Saved entries
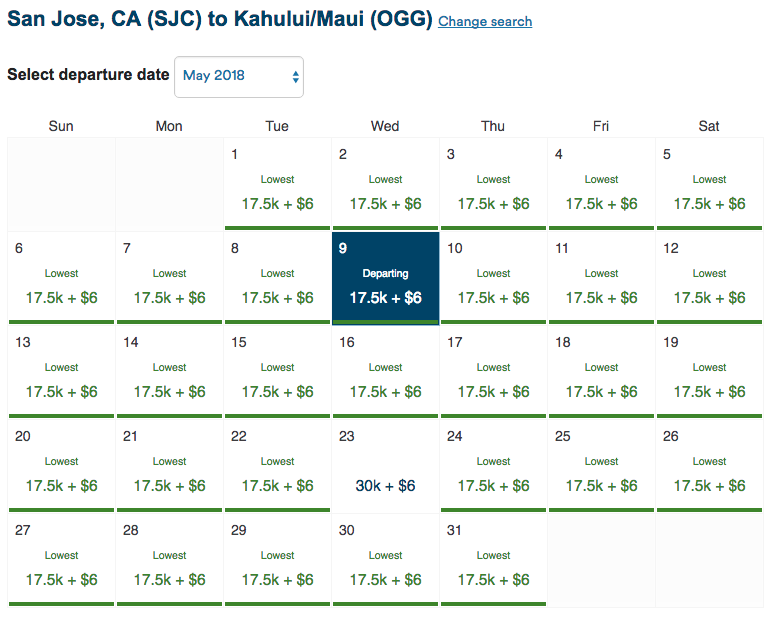Click the Change search link

(x=485, y=21)
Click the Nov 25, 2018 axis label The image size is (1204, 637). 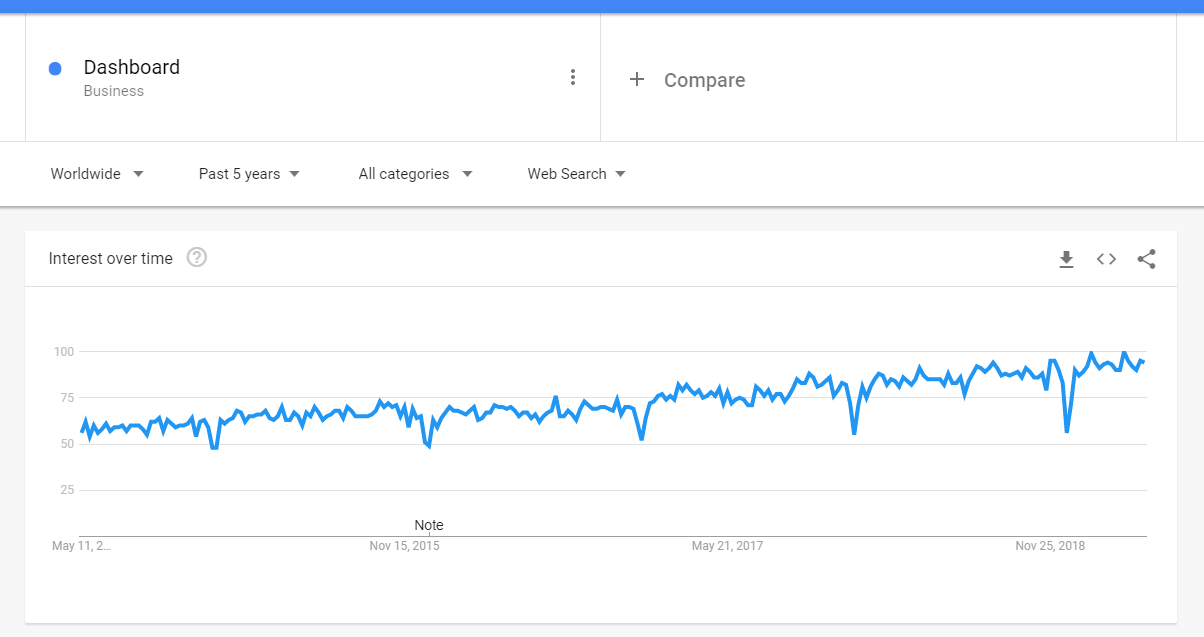click(x=1050, y=546)
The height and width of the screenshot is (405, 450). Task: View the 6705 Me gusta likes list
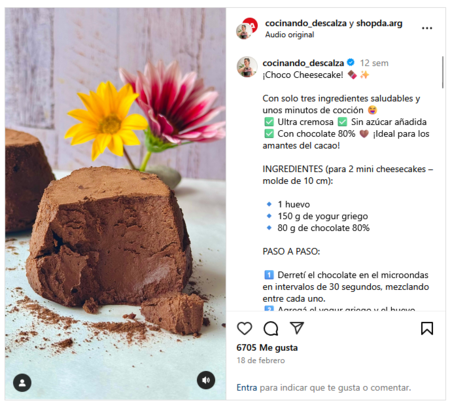(267, 348)
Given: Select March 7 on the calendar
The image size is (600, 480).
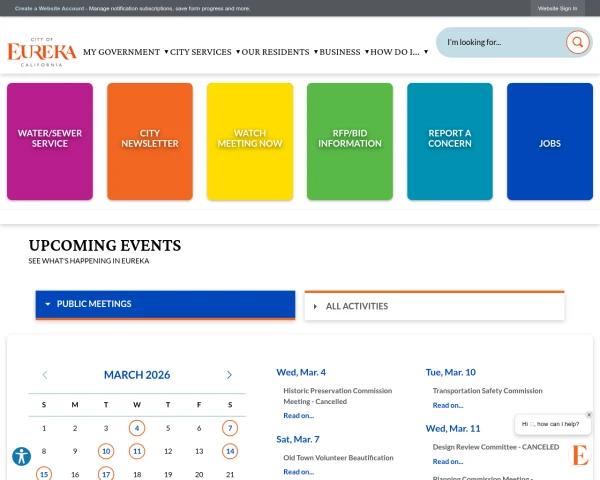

PROBLEM DESCRIPTION
Which lines run from the one containing "Given: Select March 7 on the calendar" to the end of the data above? Set down those lines exactly, and only those, without any pictures.

COMPLETED TASK
Given: Select March 7 on the calendar
The image size is (600, 480).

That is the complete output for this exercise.